▸ **Your assignment**: Where "agent" appears in a line of the entries below, that line should be copied.

Collected data entries:
━━━━━━━━━━

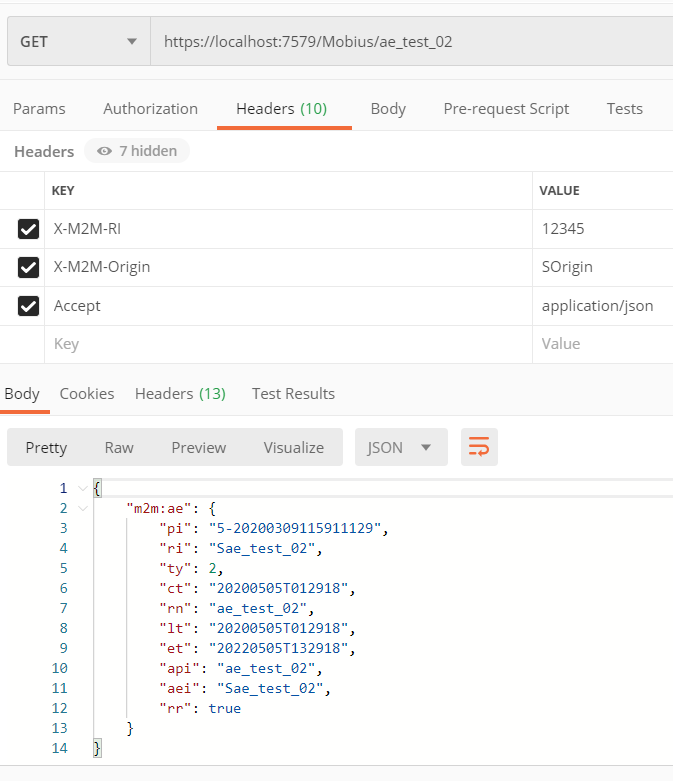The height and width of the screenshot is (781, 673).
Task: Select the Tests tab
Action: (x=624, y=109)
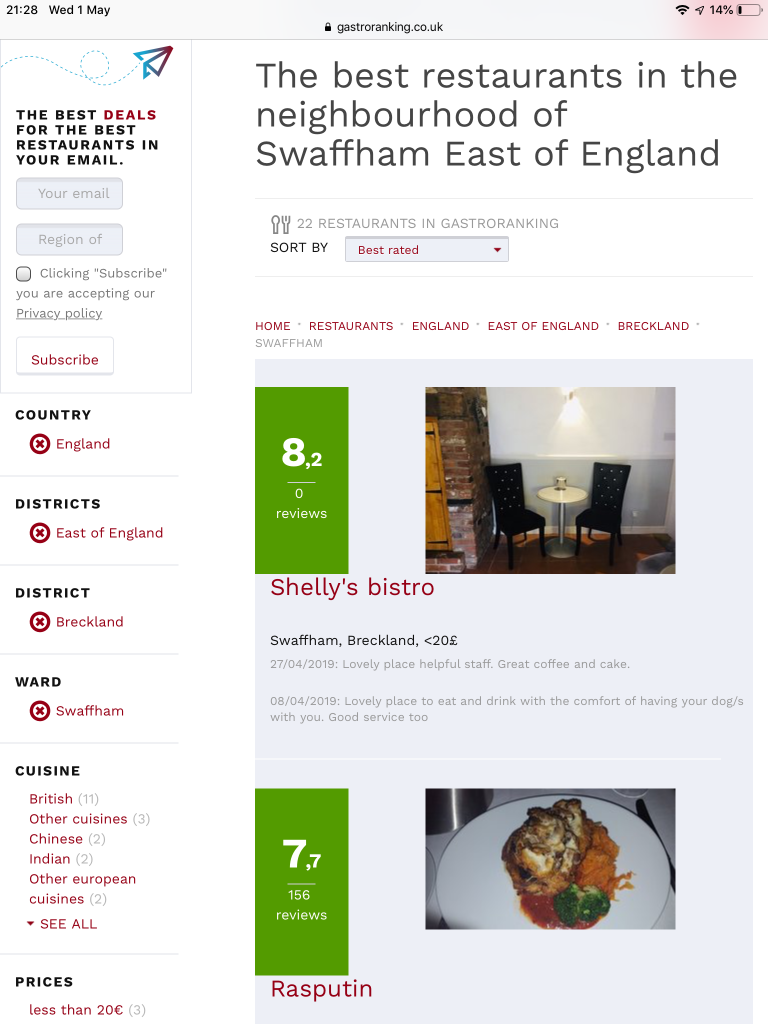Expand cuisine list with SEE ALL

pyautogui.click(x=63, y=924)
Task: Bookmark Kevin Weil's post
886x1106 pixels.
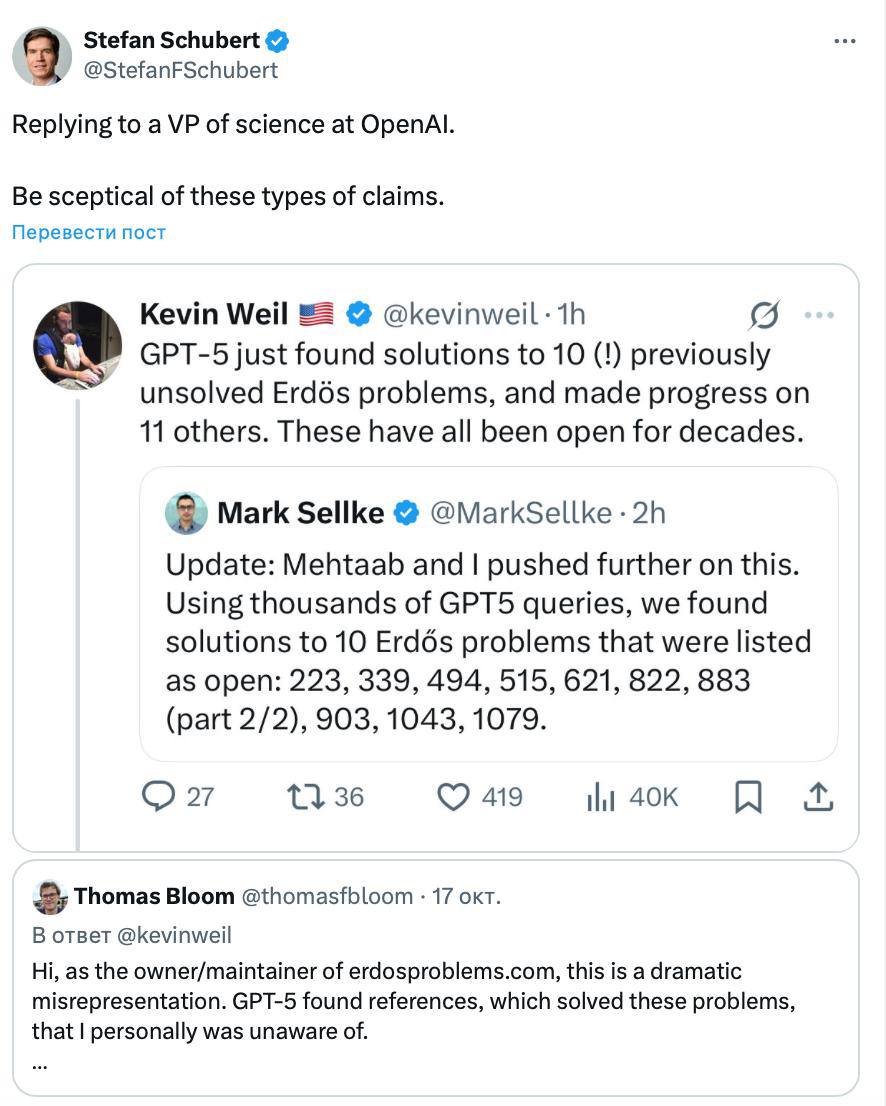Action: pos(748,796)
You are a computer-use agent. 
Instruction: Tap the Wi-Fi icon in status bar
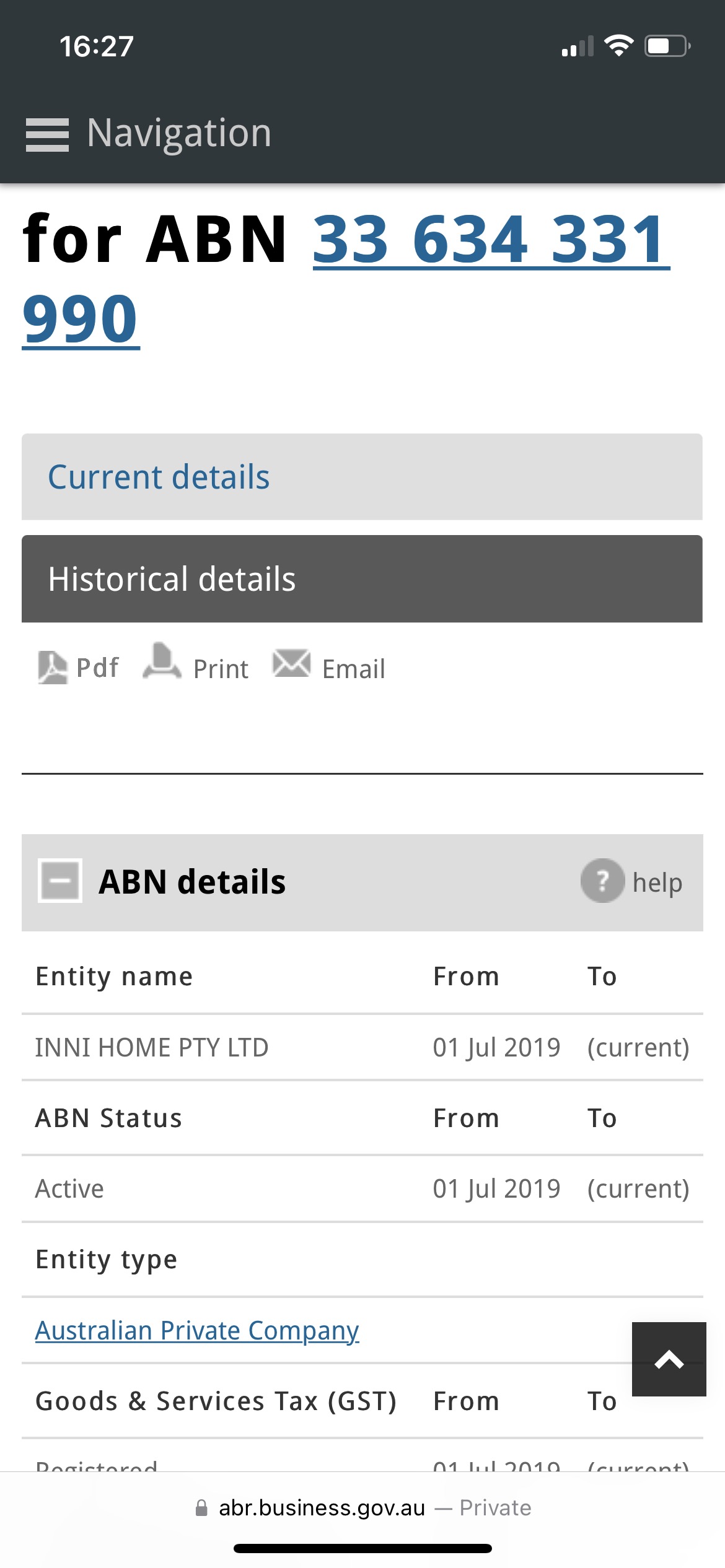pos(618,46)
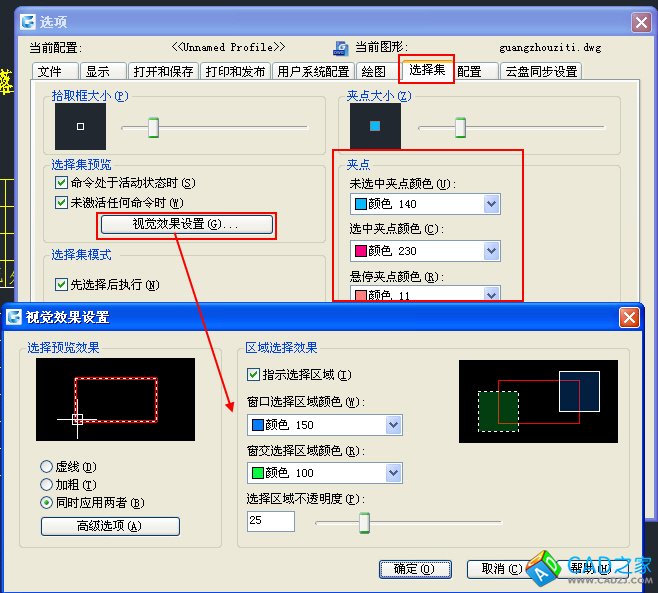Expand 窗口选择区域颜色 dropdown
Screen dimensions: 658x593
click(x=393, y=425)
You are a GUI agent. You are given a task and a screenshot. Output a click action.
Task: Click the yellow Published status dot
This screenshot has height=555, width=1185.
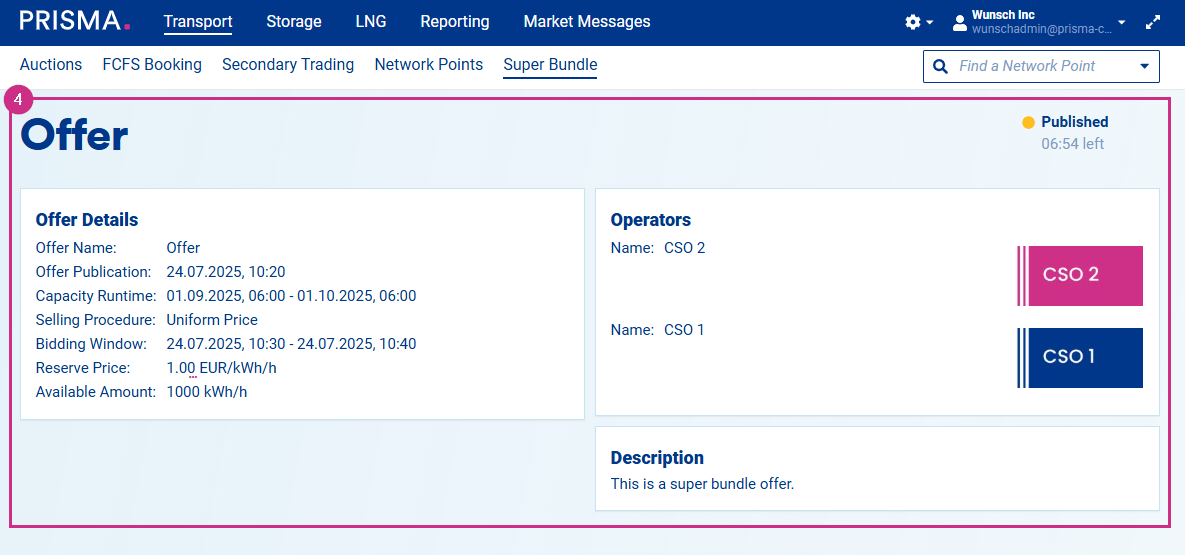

━━━━━━━━━━

▸ **Output of the exercise**:
You are a computer-use agent. 
You are a GUI agent. You are given a task and a screenshot. Output a click action.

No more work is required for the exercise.